[Exercise prompt]: Transcribe the entries below without changing a word, and omit every picture.

##### Data provided

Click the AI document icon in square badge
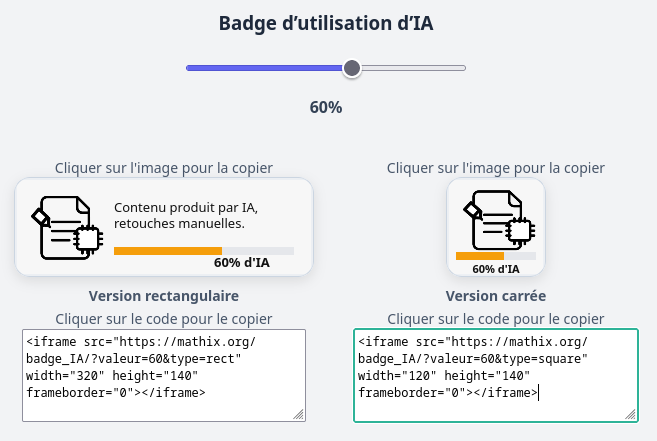Screen dimensions: 657x441 click(496, 219)
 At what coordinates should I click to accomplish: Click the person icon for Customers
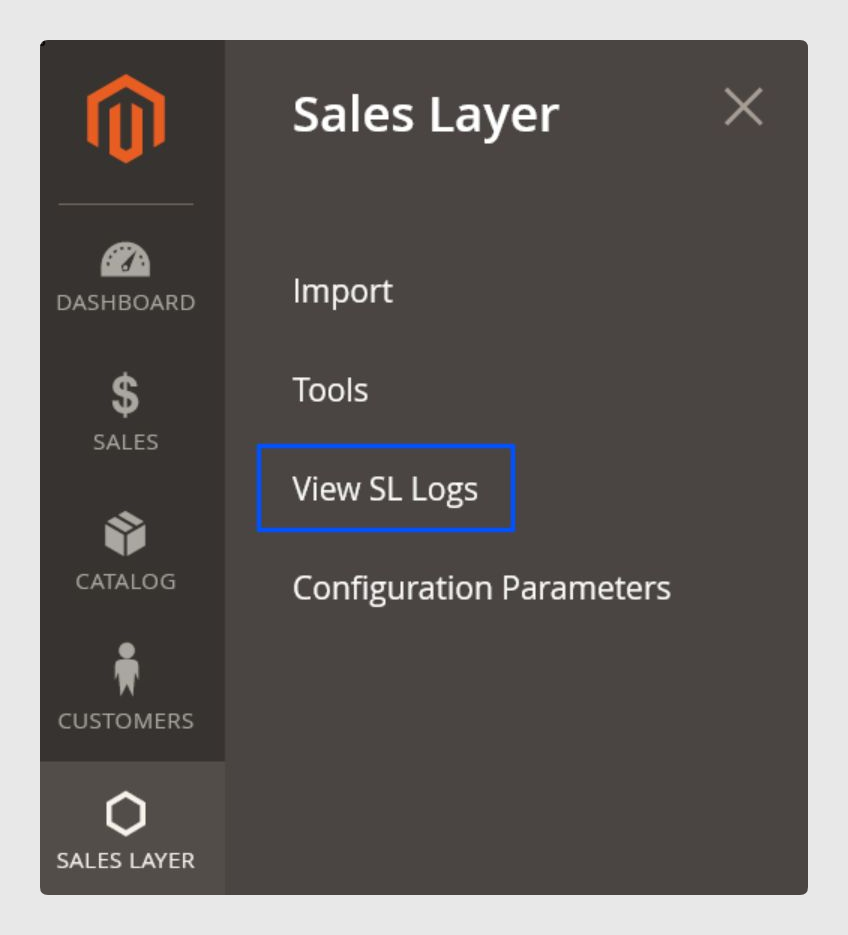tap(126, 668)

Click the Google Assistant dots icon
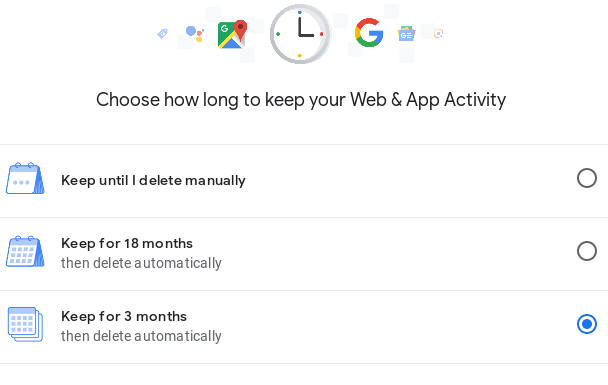195,34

##########

[Task response]:
Click the AI document icon in square badge
Screen dimensions: 657x441 click(496, 219)
 At what coordinates should I click to accomplish: Click the person icon for Customers
tap(126, 668)

Click the Google Assistant dots icon
195,34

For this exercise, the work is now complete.